Whether you are an individual, hobbyist Windows Phone developer or part of a developer studio that builds Windows Phone apps, it’s quite an effort to develop, test, and market the apps.
Therefore, it hurts when an app submission fails certification, and you have to correct and resubmit the apps. Not only does it increase the effort and resources, it also delays the app release and any marketing plans.
In a post on the Windows Phone Developer Blog, the Windows Phone Store certification and policy team shares the most common certification failures they see as apps go through the certification process.
App Screenshots
The most common reason for certification failure is not adhering to the app screenshots requirement. Your app screenshots should not include any emulator chrome, frame rate counters, or debug information. They should not be altered or be transparent. Also, photos of your app running on a device or the emulator are not substitutes for a screenshot taken with the emulator.
It’s not too hard, really. Use the built-in emulator screenshot tool and don’t take WVGA (480 x 800) screenshots for Windows Phone 8 XAPs. Instead, use the Dev Center feature that automatically scales the XVGA screenshots down to the WVGA resolution.
Also, while the screenshots are not required to be localized, you do need to provide at least one screenshot for each language supported.
App Testability
If your app require a login, make sure you create a test account that can be used by the certification team during testing. Don’t forget to include the account credentials in the Certification notes in your Dev Center submission.
App Closure
This one is a no brainer! Certification will reject your app if it ‘unexpectedly terminates’ during testing.
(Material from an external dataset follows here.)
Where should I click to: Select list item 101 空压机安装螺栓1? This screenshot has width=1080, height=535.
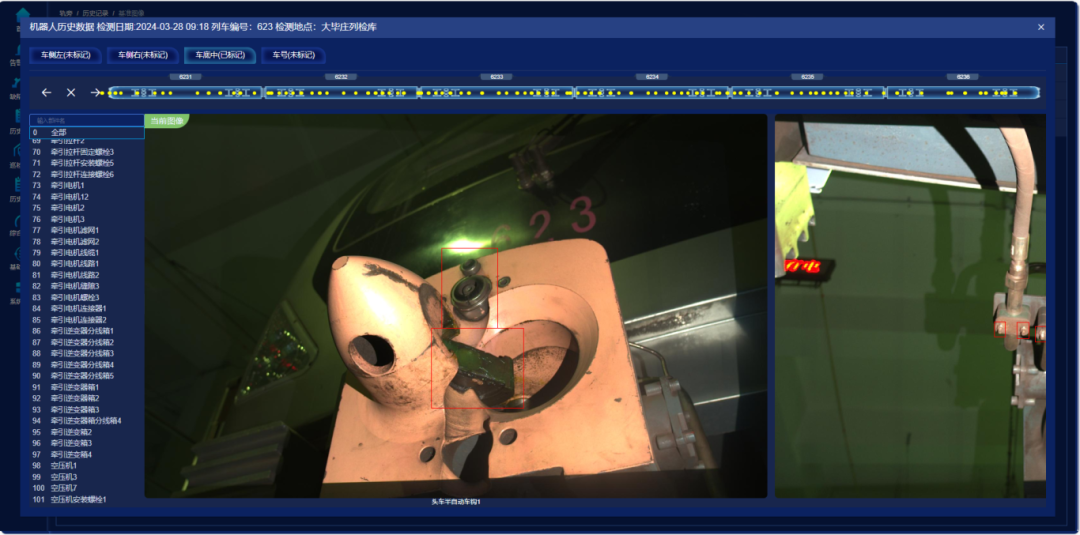tap(78, 499)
BugSense and Little Watson can help you collect unhandled exception telemetry data.
Required app images
Developers sometimes forget to replace default icons and tile images in an app created from a Visual Studio template. Other tools such as App Studio and Apache Cordova also provide default images that are to be replaced with unique icons and tiles that reflect your app. The default images are useful placeholders to let you know the required size for these assets.
Use of Back button
The Back button behavior is narrowly defined, and with a few exceptions it should close the app, go to previous page, close an open dialog, or close the soft keyboard.
Language validation
For each of the languages your app supports, you must provide a localized app description. You can use the emulator to quickly switch between phone languages. Certification testing also verifies that your app displays properly for each of the languages your app supports.
Content and themes
The app submission requires that app displays properly in both light and dark themes. In Visual Studio the Device Window allows you to toggle between the dark and light themes giving you feedback on the visibility of your UI items during layout.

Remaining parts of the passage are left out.